Day 15: Crater Lake, OR to Canyonville, OR

Friday 9/23

Mazama campground is at 6,000 feet so the morning was pretty chilly. My standard look before 7:00 am — especially anywhere above 4,000 feet — is “well entrenched.”

If you’re wondering where Simon sleeps, Wayne isn’t as cold-blooded as I am so his partially zipped sleeping bag affords Simon in-and-out privileges when the temps get low.

Ready for a hot cup of instant coffee, I mustered my courage and hauled my ass out of the tent.

I got up and went over to the bear locker to get the Jetboil stove. When I looked down at the dirt I saw an unbroken pattern of circles: Our Sidi boot prints had been completely replaced by bear paw prints. Seeing that made me glad we didn’t try dry camping in the area. I packed bear spray but I didn’t want to have to temporarily blind Yogi just for coveting our Top Ramen.

On our way out of Mazama campground, we stopped at the store for something durably sheathed in plastic that would pass for breakfast. Oily muffin? Toffee peanuts? Jalapeno and cheese crackers? I settled for a bag of overpriced trail mix. When I came out of the store, Wayne was chatting up a cyclist who had a custom-built bike easily worth more than our two DRZs combined. Wayne used to build bike frames so they were understandably rhapsodizing over fine details like the welds. Her riding partner eventually pulled up with her equally unique bike. I don’t know fancy bike stuff, but I do know that my favorite color is green so I found these bikes to be quite attractive.

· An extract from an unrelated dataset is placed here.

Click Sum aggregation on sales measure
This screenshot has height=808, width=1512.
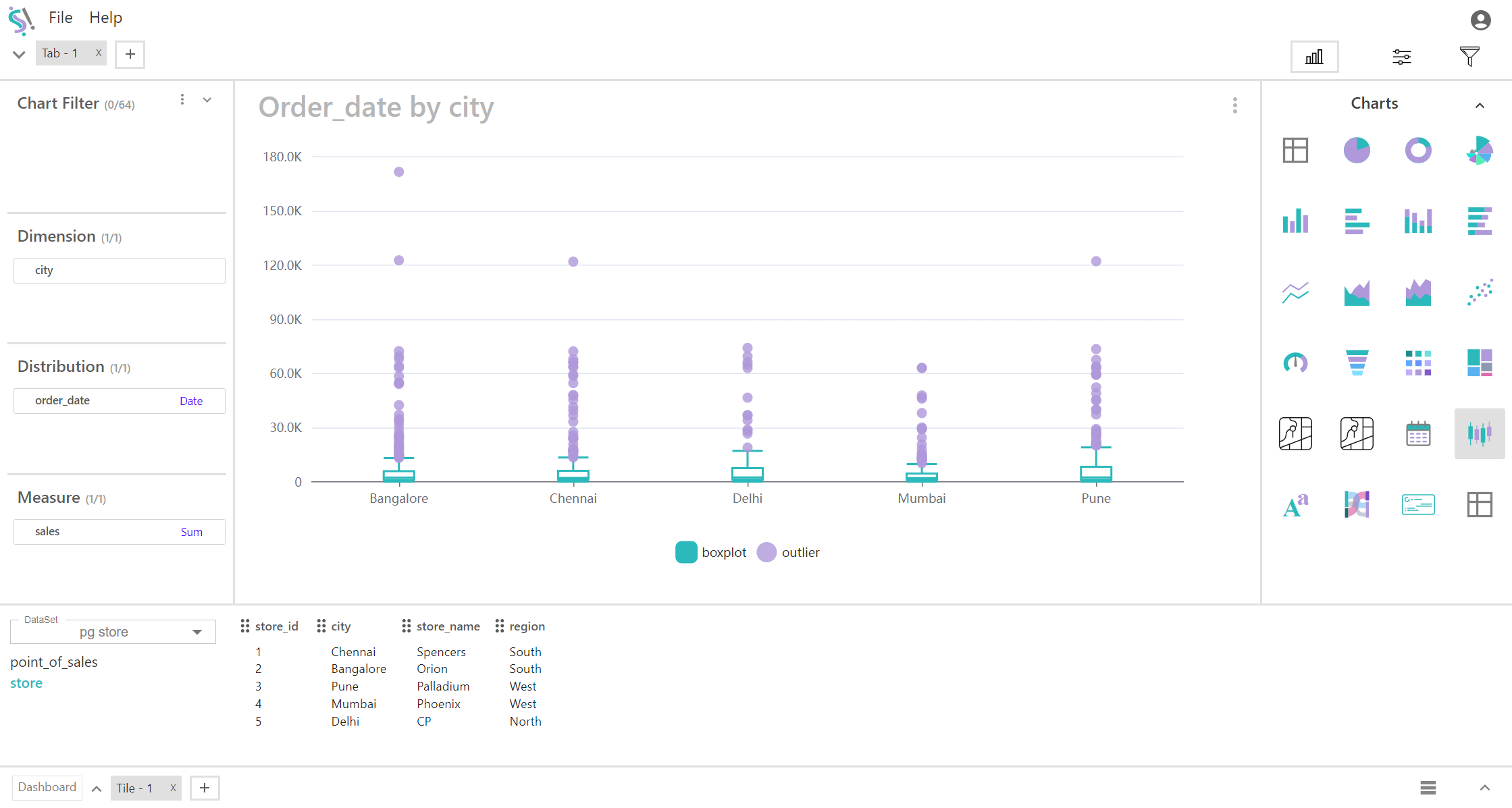point(191,532)
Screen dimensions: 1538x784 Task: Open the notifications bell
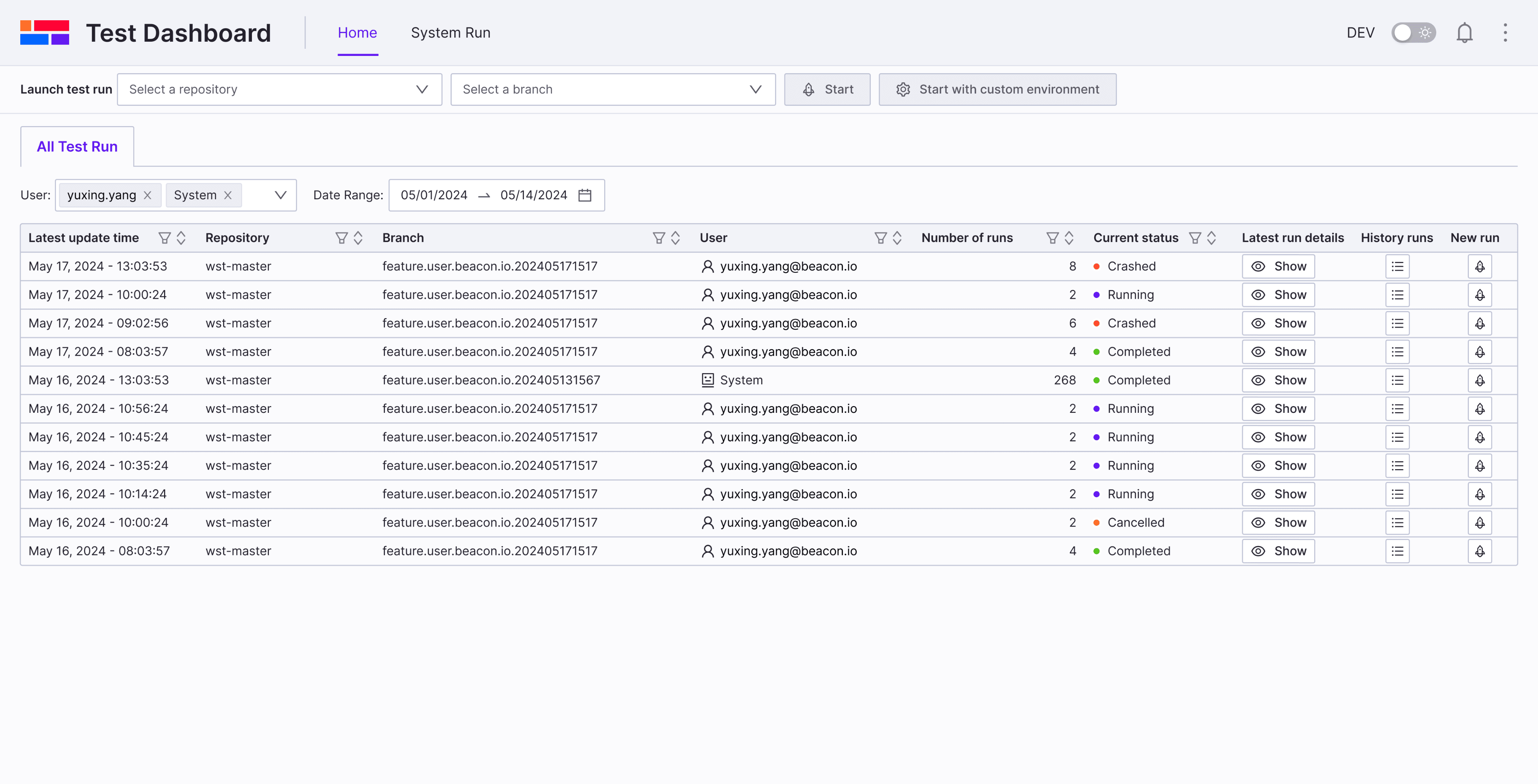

Before continuing east, we did the 30-mile Rim Drive around Crater Lake. The deep blue hue of the water was (pick an adjective): majestic / enchanting / other worldly / jaw dropping / super freaky / undoubtedly fake.

After leaving Crater lake we headed back into the Oregon dirt. There was nothing exceptional to report; just more in the pattern of nice roads, trees, and weather.

The farther east we went, the lower we dropped in elevation. By the time we parked our bikes and took the very short walk over to this Rogue River overlook, I was dragging from the heat. Simon felt more like 30 lbs than 15. It seems like the fate of a camping motorcyclist is one of always being too cold or too hot — wasn’t it just this morning that I put on almost every piece of clothing I had packed?

On the road to Tiller (and our daily dose of ice cream), I kept seeing sparkling cotton candy on the trees.

Every now and then there’d be a small tree completely entombed, like it was a Halloween prop. I thought it was the handiwork of spiders but upon closer inspection they were filled with worms (specifically, the Fall Web Worm ).

While eating our ice cream, Tiller’s only Rastafarian came along and asked us about our travels. His herbal-based cologne was pungent, which might have explained why he parked across the street — he didn’t want to give patrons near the store a vicious contact high when he opened the door to his rolling water pipe. He suggested — almost insisted — that we camp at the very back of the nearby rest stop, and that no one would bother us there. We opted not to since he would probably be the one bothering us.

We continued on to Canyonville, which was the biggest place we’d been to since Moab. Just off the I-5, Canyonville had plenty of services for travellers. We ended up at the Stanton County Park on the South Umpqua River. Here I am seeing if Simon can get swept away in three inches of water. He’s balking as if he knows he will.

Only after Simon was done frolicking along the river did we see the Dogs Prohibited sign, which was facing in what I’d call the “strategically inferior” direction.

The sound of traffic on the I-5 kept Wayne up for a lot of the night. He’s never learned to embrace the beauty of earplugs, which I consider a top ten travel necessity.